La Heavenly Order Society était l’un des rares mouvements du Lotus Blanc de la Chine impériale tardive à avoir réussi à associer différents groupes en un seul. Il est né de la coopération de la secte Bagua 八卦教 « Huit Trigrammes » (également appelée secte Jiugong 九宫教 « Neuf Palais »), de la Société Ronghua 荣华会 et des Baiyang 白阳教, Hongyang 红阳教 et Qingyang 青阳教 sectes. Les dirigeants les plus importants de ces nouveaux groupes unis étaient Li Wencheng 李文成 et Feng Keshan 冯克善 du Henan et Lin Qing 林清 de Daxing 大兴 près de Pékin.

La guerre de société organisée en huit groupes (correspondant aux huit trigrammes). L’écriture principalement utilisée par les adhérents était le San Fo Ying Iie Tong Guan Tong Shu 三佛应劫统观通书, et ils vénéraient la Vieille Mère sans naissance, mais aussi le soleil. Ils croyaient aux trois éons progressifs (sanji 三际), appelant le passé « extrême sans dimension » (wuji 无极), le présent le « plus grand extrême » (taiji 太极) et le futur « extrême souverain » (huangji 皇极), mais aussi pronostiqué le déclin du Soleil Rouge (hongyang 红阳) et l’ascension du Soleil Blanc (baiyang 白阳), favorisant ainsi l’avènement d’une nouvelle dynastie.

En 1813, la Heavenly Order Society se révolte contre la dynastie Qing et dévaste les provinces du Henan, du Shandong et du Zhili.

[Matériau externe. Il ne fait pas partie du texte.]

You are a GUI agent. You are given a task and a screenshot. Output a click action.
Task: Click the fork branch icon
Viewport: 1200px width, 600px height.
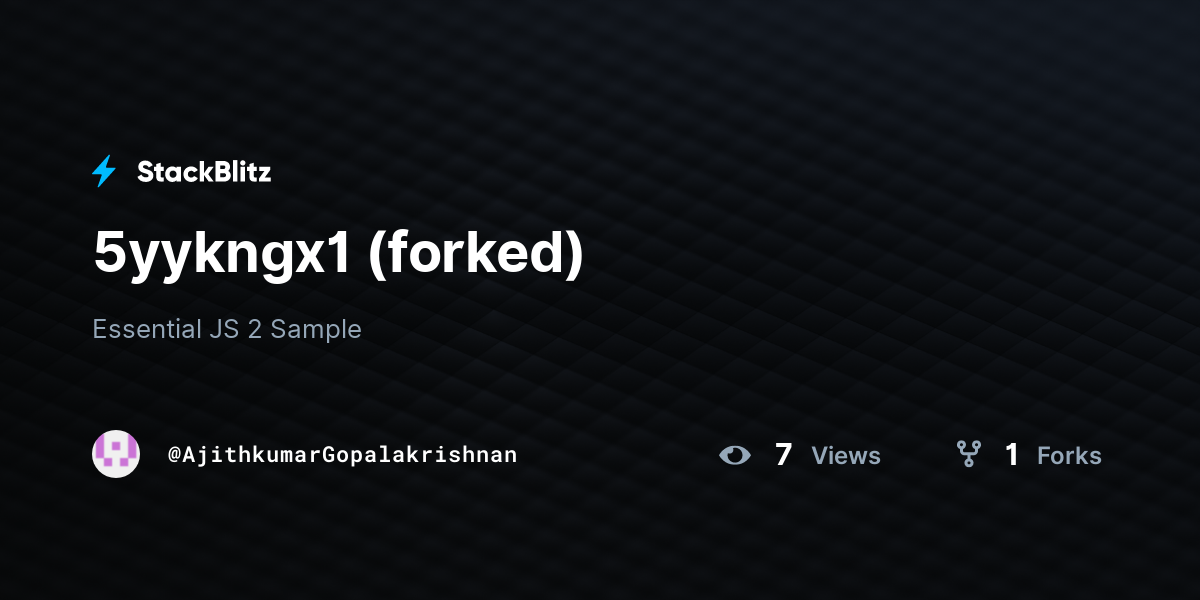(x=968, y=455)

Certains groupes ont même envahi la Cité Impériale.

NB : ATTENTION !!!
Prenons le nom “ Secte “ au premier sens du mot !!!!
Le mot « secte » désigne d’abord un ensemble d’individus plus ou moins important qui s’est détaché d’un enseignement officiel philosophique, religieux ou politique pour créer leur propre doctrine, et qui travaillent à faire valoir et imposer leur point de vue dans le monde.
En France, ce mot possède une définition pénale quand il concerne des organisations et leurs dirigeants abusant de façon statutaire de la vulnérabilité de leur cible (enfants et personnes en situation de détresse, en particulier)1.
Le terme a pris dans plusieurs langues, et particulièrement en français, une dimension polémique, et tend à y désigner de nos jours un groupe ou une organisation, souvent à caractère religieux, dont les croyances ou le comportement sont jugés obscurs, inquiétants ou nocifs par le reste de la société.
Les responsables de ces groupes sont souvent suspectés d’une part d’étouffer la liberté individuelle au sein du groupe ou de manipuler mentalement leurs disciples, en s’appropriant parfois leurs biens et les maintenant sous contrôle entre autres par la fatigue, et d’autre part de menacer l’ordre public.

école du lion d’or

L’école du lion d’or, association Pai Liang Qiao, fut fondée en 2014 par Philippe Reus, élève du maître Hu Dong Liang, dernier descendant de l’école du Lotus Blanc.